By Anonymous, for Commission on Alcohol Harm, 2020
Names in the story have been changed
The following is an attempt to explain the worry, anxiety, fear, sympathy etc. that I have been feeling for many years, because of David’s addiction, and the reasons why recently (in the last year or two) it has got worse because of his behaviour. He has no life, spends his days and nights on a filthy couch covered with a filthy duvet, only gets up to go to the toilet or occasionally to make himself a sandwich or fry something (which is terrifying in itself, as he has the gas up maximum). He has periods of not even going to the toilet which means he must be relieving himself in bottles or other empty vessels lying about. I offer him food and drink as I am concerned that he eats at least something decent every so often. He will eat half of what is on the plate, refuse to let me take the plate away and it, along with many others before it, gets slowly buried in the mountain of newspapers, empty cans, boxes and all manner of other debris that he is accumulating around him. A few months ago when the weather was warmer, there was another plague of fruit flies in the house.
The first was a couple of years ago when I went away for a few days with my daughter. I came home to them everywhere – breeding in the half empty cans of beer and rotting fruit that he had left lying about. On both occasions it has taken weeks to get rid of them and my stress levels have gone through the roof.
I feel my house is dirty and infested and David is completely oblivious and totally unapologetic.
Our house is now pretty much divided in two – he has the living room and the small bedroom, which is stacked so high with bags of empty cans and bottles, and more of the same debris that half fills the living room, that it is now almost impossible to open the door. The electricity meter and junction box is in this room and while the embarrassment of trying to force the door open to let electricity company staff in to read the meter is bad enough – if a fuse tripped, or worse still a fire started in there, we would be in serious danger.
And the very real likelihood of fires starting is my biggest fear, that keeps me awake at night and strikes terror in my heart nearly every time I turn the corner on my way home, and my house comes into view.
One day I’m going to be greeted by fire engines and ambulances.

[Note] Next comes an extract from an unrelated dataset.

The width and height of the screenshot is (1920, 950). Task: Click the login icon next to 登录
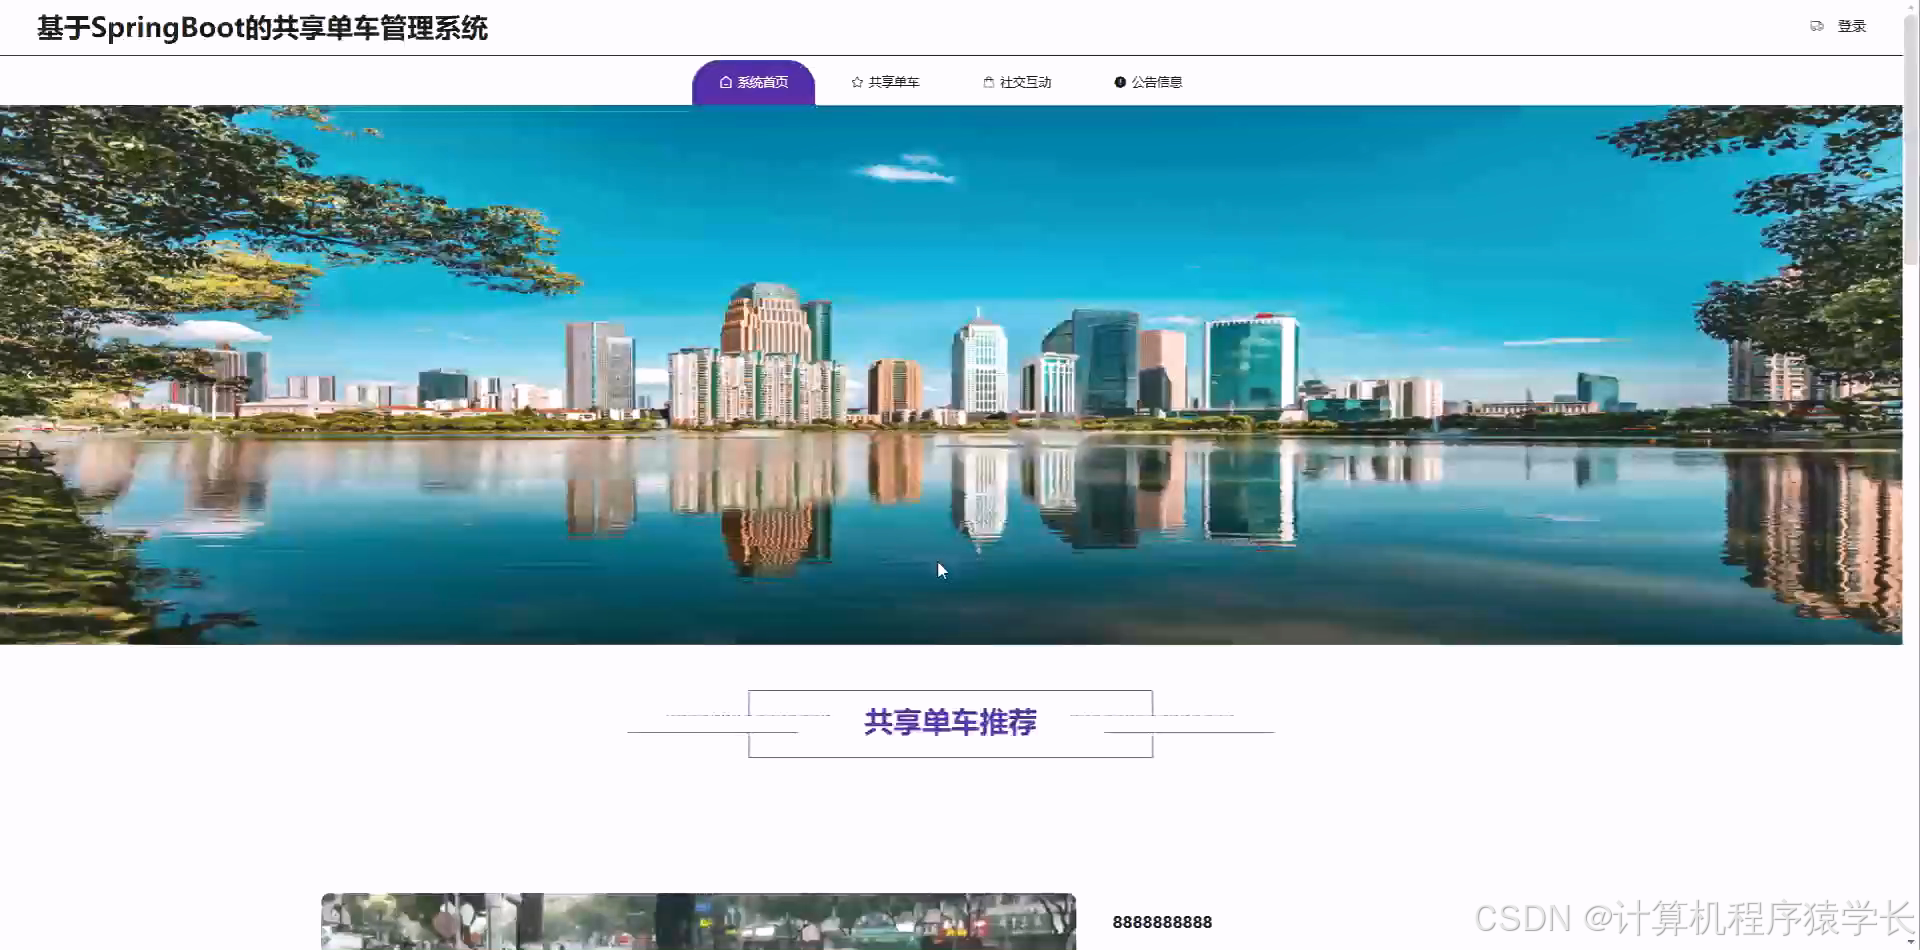(1817, 26)
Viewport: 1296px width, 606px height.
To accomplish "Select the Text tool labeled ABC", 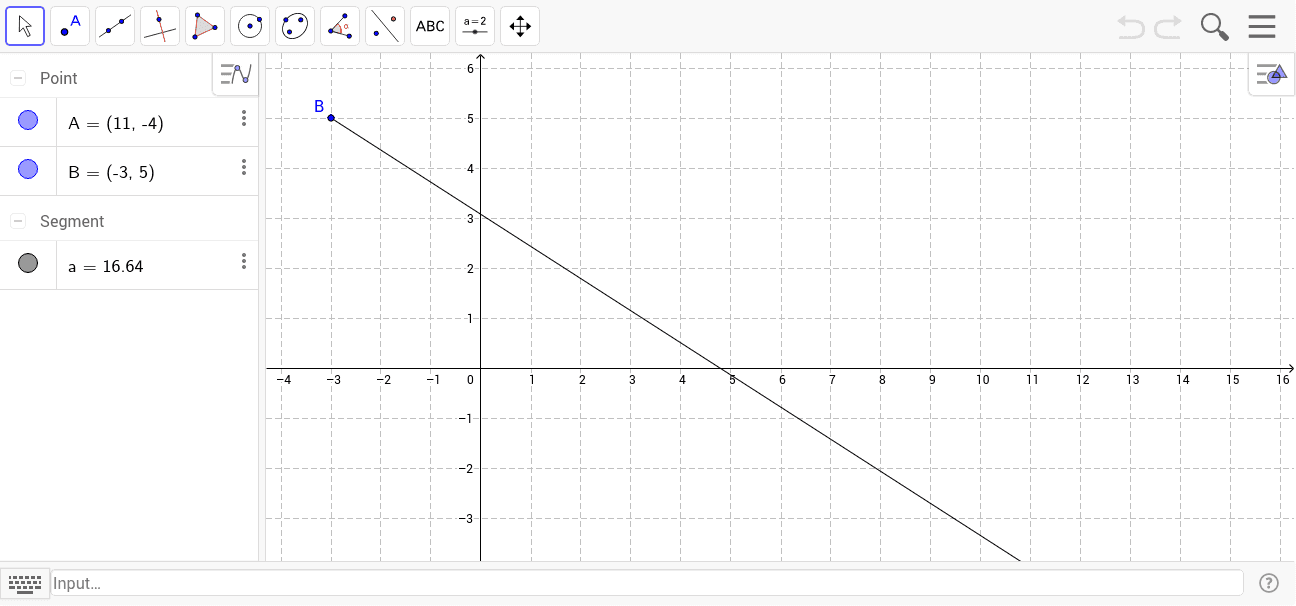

David has progressed into a sort of binge drinker. Since the new year he has been pretty much sober – only drinking cans of beer, which I will buy him (maximum 4) along with his cigarettes and paper, as I know he needs to have some alcohol in his system. He struggles to walk far and going out is a huge effort for him, so rightly or wrongly, I help him. During this time he has had two periods of severe drunkenness when he has obviously forced himself to go out, and has bought vodka/wine, whatever it takes to get him very drunk and in a kind of stupor, where he rambles on and on about stuff in the past, and is very aggressive and threatening to me if I try and do or say something he doesn’t agree with. This is when my fear of him falling over all the rubbish and hurting himself badly, and, of course, starting a fire – is at its worst.
He sits in a half-lying, half-sitting position appearing to be falling asleep, with a burning down cigarette in his hand. I look at him and I think it really is only a matter of time before something terrible happens. Over the last couple of days, when he has been very drunk, he has taken to lighting his cigarettes with a kitchen blow torch. He obviously cannot find any lighters under all the debris beside him. I managed to get the blow torch away from him this morning, and also took all candle lighters, matches etc. I could find, out of the house. A knee-jerk reaction, I know – but I am now getting to the end of my rope I think. I offered to go out, there and then, and buy him a cigarette lighter, but he is impossible to reason with when he is as drunk as that, and he refused. I was leaving for work and didn’t have time to argue with him.
The above is just a fraction of my feelings, worries and fears – for myself, and also for David.
He needs help, although he doesn’t think he does – and I need help, to try and get him to see and take notice of the fact that he cannot go on living like this.
His alcohol addiction has, sadly, become something only he can address – and if he lived on his own, then it may be a different matter and only his business, although the dangers would all still be there of course. But he doesn’t live on his own – he shares a house with me, and in that respect I surely have a right to not live in constant fear of the danger his behaviour is causing. I am absolutely NOT moving out. It is my home; I have done nothing wrong and it should never be presented as an option – or the only option. There must be something that can be done or said in an official capacity, by some body or organisation or other, that will mean David has to start living like a normal human being and not in a way that causes great danger, stress and anxiety to me, danger to our neighbours and, not least, danger to himself. Vulnerable person or not – HE should be the one that the onus is on to change, or take the consequences – of which there surely has to be some.